Going beyond millions of fragments #5947

jackye1995 · 2026-02-12T20:02:59Z

jackye1995
Feb 12, 2026
Maintainer

Last year, I posted a discussion thread about scaling Lance manifest beyond a flat list of fragments: #4000. In that discussion my main points were:

a flat list of fragments should be sufficient. Delta has very similar setup and can scale to petabyte size tables.
we need benchmark to know what exactly our breaking point is, i.e. at how many fragments is the read/write performance going to be really bad
if we really want to move to a more complex structure, we can probably do some b-tree structure with write buffer like b-epsilon tree to fully solve this problem.
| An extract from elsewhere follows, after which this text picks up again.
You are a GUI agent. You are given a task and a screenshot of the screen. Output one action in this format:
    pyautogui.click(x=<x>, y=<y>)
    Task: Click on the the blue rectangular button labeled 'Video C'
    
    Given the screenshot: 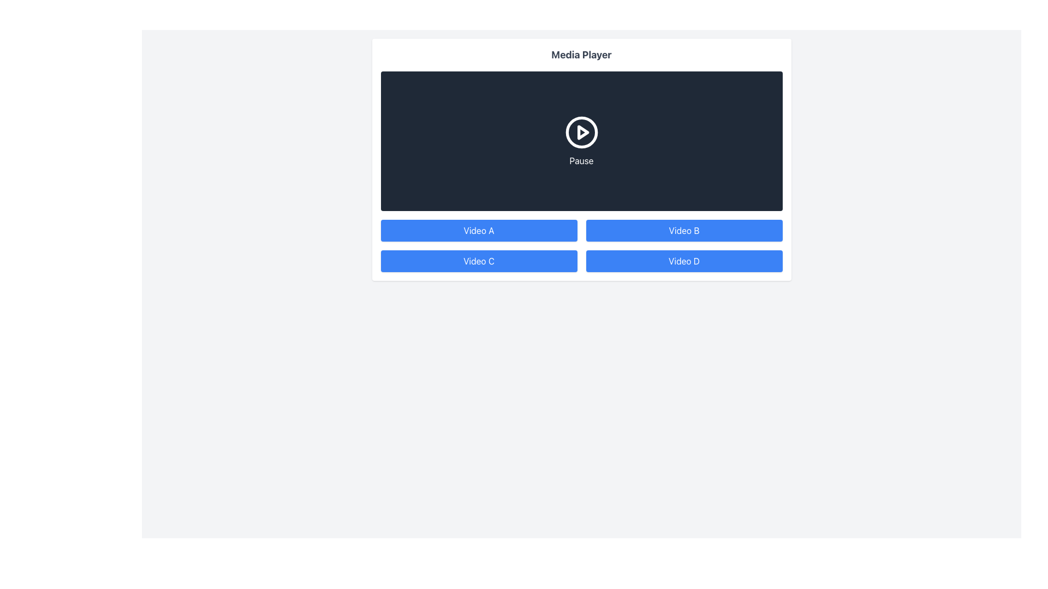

I think we definitely still want to learn more about 2, but for 1 and 3, things has changed a bit. Most noticeably, with Lance getting more and more popular in foundation AI labs, we are seeing very large Lance table users trying to do tables with over 100 trillion rows (EB level size) to train LLM with basically as much data as possible.

At this moment, we have 1M rows per fragment by default, and even if we extend that default, the manifest would end up with millions of fragments which would make both read and write performance suffer.
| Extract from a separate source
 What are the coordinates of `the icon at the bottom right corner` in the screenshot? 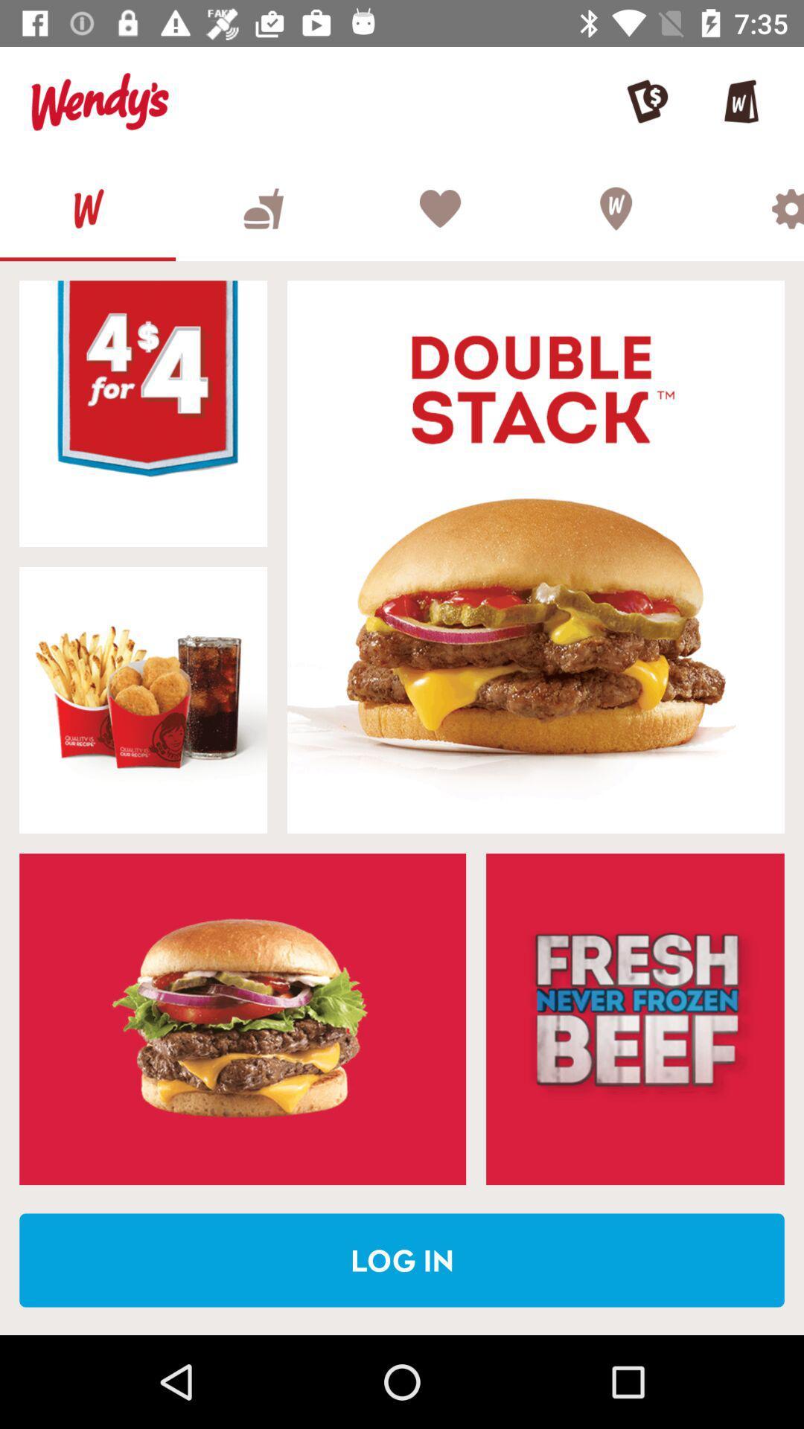 It's located at (635, 1018).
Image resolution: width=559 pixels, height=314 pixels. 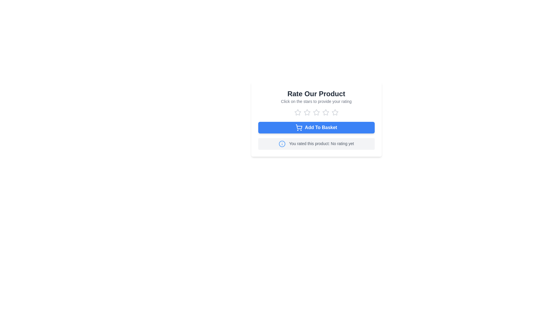 I want to click on the unselected rating star icon, which is the fifth star in a horizontal row of rating stars, so click(x=335, y=112).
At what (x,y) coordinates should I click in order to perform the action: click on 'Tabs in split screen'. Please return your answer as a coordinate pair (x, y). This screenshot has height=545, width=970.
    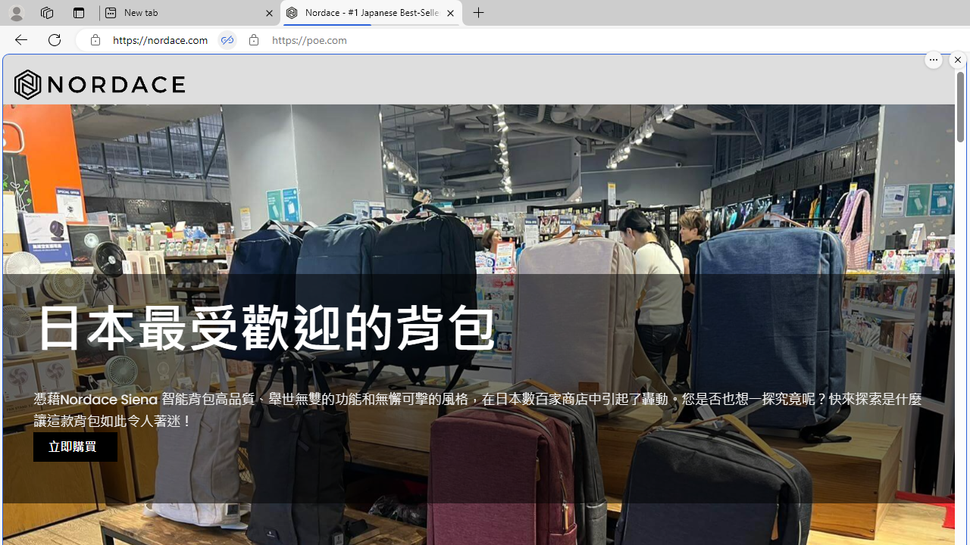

My initial thought was that we should just implement point 3, which evolves Lance to a multi-level manifest structure similar to Iceberg (but better). We had a discussion about this in community sync, and @westonpace brought up an invaluable point: at this scale, would it be better to just make it multiple Lance tables?
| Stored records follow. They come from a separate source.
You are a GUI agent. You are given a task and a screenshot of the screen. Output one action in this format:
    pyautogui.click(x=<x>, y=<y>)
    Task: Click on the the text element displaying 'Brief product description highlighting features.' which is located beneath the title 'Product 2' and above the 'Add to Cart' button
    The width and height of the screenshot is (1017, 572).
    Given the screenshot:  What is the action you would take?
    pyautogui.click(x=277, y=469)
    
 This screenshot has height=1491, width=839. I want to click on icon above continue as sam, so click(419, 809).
I personally really like this proposal, because:

it keeps the table format simple
with table at that size, vector index also reaches mathematical limit for recall performance. Doing multiple tables make the vector indexes local to each table and greatly improves recall
we are already working on the partitioned namespace feature and it's making a lot of progress (see the latest spec here: https://lance.org/format/namespace/partitioning-spec/)

The key question comes to: Is there any specific feature that user would gain by extending the table format to multi-level manifest, vs the partitioned namespace approach? Curious what people think!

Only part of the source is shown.